**Required actions:**
[a] According to the court opinion on Melvin Dorn's discharge, on what date was he discharged by the Company?
[b] Carry on the court opinion on Melvin Dorn's discharge from where it stops.

The opinion of the court was delivered by: BECHTLE
Plaintiff, Melvin Dorn, has brought this action against his former employer, Meyers Parking System ("Company"), and his collective bargaining representative, Local 596 of the International Brotherhood of Teamsters, Chauffeurs, Warehousemen and Helpers of America ("Union"). Dorn, a Union member, alleges that he was discharged from employment by the Company in violation of the then-controlling collective bargaining agreement. He further alleges that the Union breached its duty of fair representation by refusing to proceed to arbitration with a grievance that he submitted based on this discharge. Jurisdiction was invoked under § 301 of the Labor Management Relations Act (Taft-Hartley Act), 29 U.S.C. § 185.
When considering a motion to dismiss, the material allegations of the complaint are taken as admitted and the complaint is liberally construed in favor of the plaintiff. Jenkins v. McKeithen, 395 U.S. 411, 421, 23 L. Ed. 2d 404, 89 S. Ct. 1843 (1969). Applying this standard to the facts set forth in the complaint in the instant case, it is clear that plaintiff has stated a claim sufficient to withstand a motion to dismiss.
According to the complaint, plaintiff was employed by the Company as an attendant at its parking garage at a Philadelphia hotel from November, 1972, until his dismissal in October, 1973. Plaintiff alleges that he was discharged for an incident which took place at the garage on August 31, 1973. A woman patron of the garage complained that, while she was waiting for her automobile to be retrieved from where it was parked, plaintiff Dorn mistreated her. She claimed that he tried to flirt with her and that he became belligerent when she avoided his advances.
Although the garage manager discussed the accusation with plaintiff at the time of the incident, no warning was issued to him for any wrongdoing. Plaintiff alleges that the only discipline he received while employed at the garage was one oral reprimand concerning lateness. However, on October 26, 1973, plaintiff was discharged without prior opportunity to reply to any other charges of wrongdoing or improper action. He then submitted a grievance to the Union concerning his dismissal.
Shortly thereafter, a meeting was held concerning this grievance. It was attended by plaintiff, the Business Representatives of the Union and the manager of the garage at which plaintiff had worked, who represented the Company. Plaintiff alleges that this meeting, representing the second step in the contractual grievance procedure, was the first opportunity he had to explain his position to either the Union representatives or the Company. Plaintiff alleges that, after hearing his story, the Union representatives agreed with his position and stated to the Company representative that plaintiff should not have been discharged. The Company disagreed with the Union's determination and refused to reinstate plaintiff to his former position with back pay.

**Provided data:**
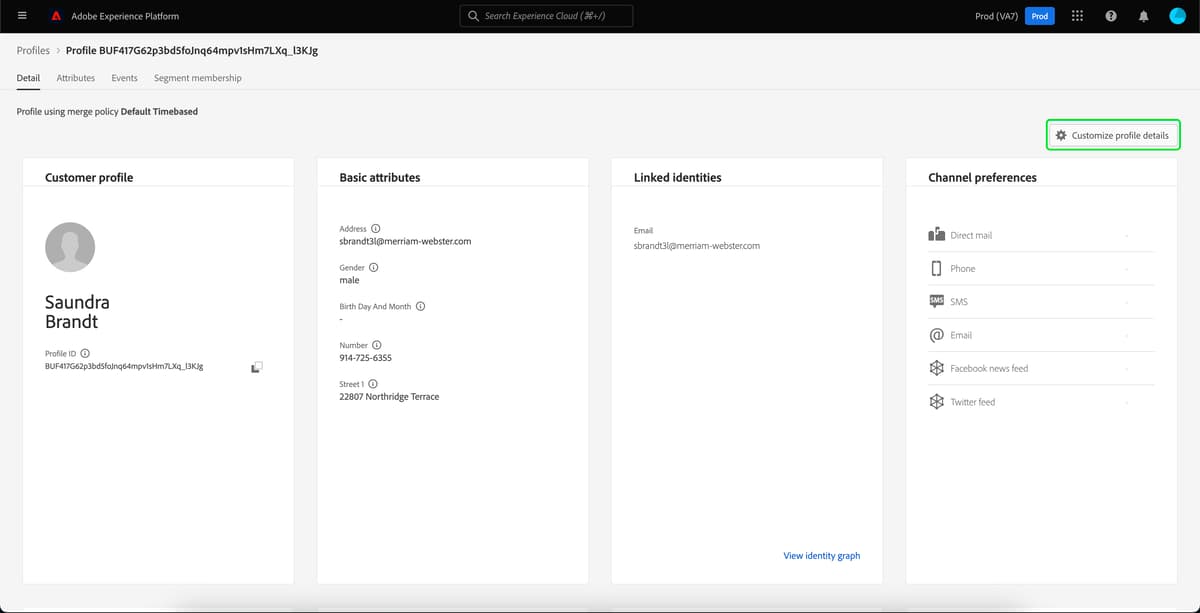The width and height of the screenshot is (1200, 613).
Task: Open the application switcher grid icon
Action: (1077, 15)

**Responses:**
[a] October 26, 1973.

[b]
Plaintiff alleges that, following the Company's refusal to reinstate him, he requested that the Union submit his grievance to arbitration. He further alleges that, despite their agreement that he should not have been discharged, the Union representatives "arbitrarily and capriciously refused to submit the dispute to arbitration" and "processed plaintiff's grievance in a perfunctory manner."
The Supreme Court noted an exception to this general rule where, as is true in the instant action, the union has sole power under the contract to invoke the higher stages of the grievance procedure, and it is further alleged that "the employee-plaintiff has been prevented from exhausting his contractual remedies by the union's wrongful refusal to process the grievance." Vaca v. Sipes, supra at 185 (original emphasis). A wrongful refusal is indicated by proof that the union breached its duty of fair representation in its handling of the employee's grievance. Id. at 186.
A union's conduct toward a member of the collective bargaining unit violates its duty of fair representation when it is "arbitrary, discriminatory, or in bad faith." Vaca v. Sipes, supra at 190. The reference in Vaca to "arbitrary" action broadened the scope of union duty and undermined the continuing vitality of cases which required the showing of a bad faith motive or an intent to hostilely discriminate in order to prove a breach of the duty. Duggan v. International Association of Machinists, 510 F.2d 1086, 1088 (9th Cir.), Cert. Denied, 421 U.S 1012, 95 S. Ct. 2417, 44 L. Ed. 2d 680 (1975).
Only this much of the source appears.